Excerpted records:

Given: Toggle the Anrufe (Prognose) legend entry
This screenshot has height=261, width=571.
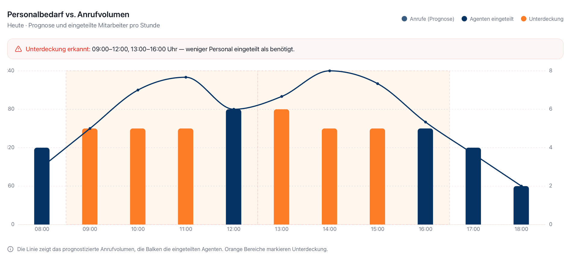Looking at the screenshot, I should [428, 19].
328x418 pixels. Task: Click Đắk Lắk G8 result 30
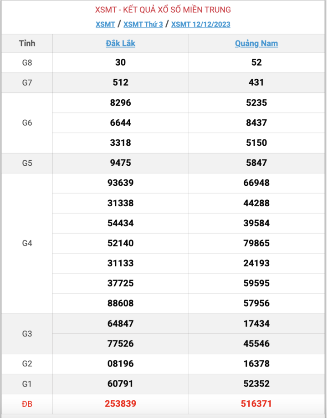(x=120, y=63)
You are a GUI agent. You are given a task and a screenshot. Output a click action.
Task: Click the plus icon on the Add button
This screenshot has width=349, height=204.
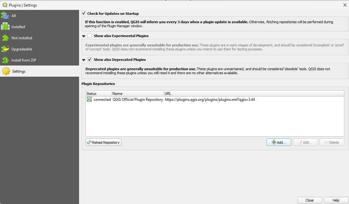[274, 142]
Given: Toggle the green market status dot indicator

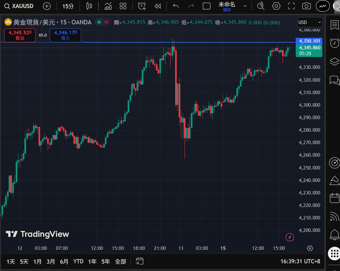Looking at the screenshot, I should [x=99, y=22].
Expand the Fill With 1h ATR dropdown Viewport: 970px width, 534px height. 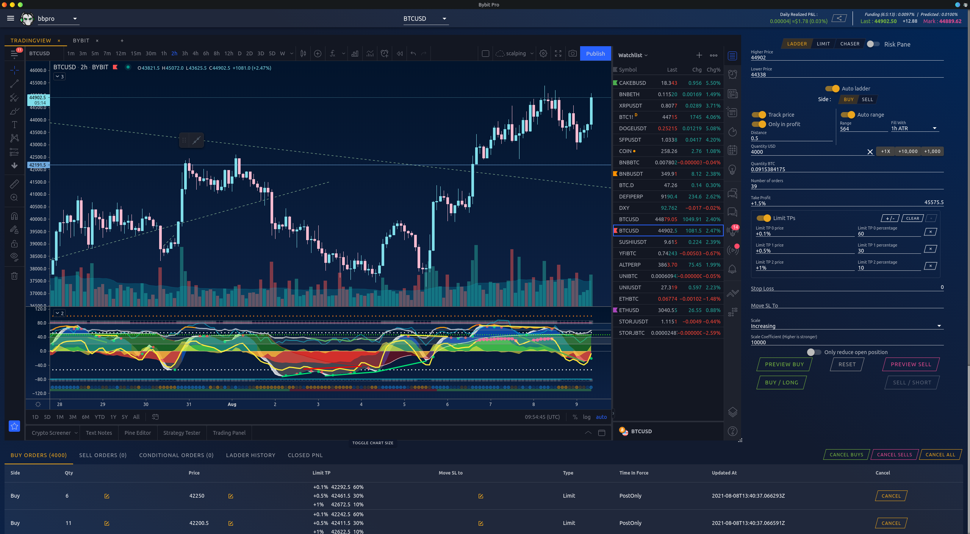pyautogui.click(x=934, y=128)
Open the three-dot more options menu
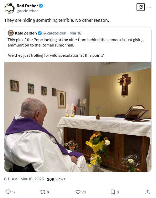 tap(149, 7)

Task description: Starting at the beginning of the listing and going on through the line that contains "(x=120, y=63)", set out those lines as a numbered list, skipping any blank lines and leaving out the pictures.

The response:
1. Given: Toggle the Anrufe (Prognose) legend entry
2. This screenshot has height=261, width=571.
3. Looking at the screenshot, I should [428, 19].
4. 328x418 pixels. Task: Click Đắk Lắk G8 result 30
5. (x=120, y=63)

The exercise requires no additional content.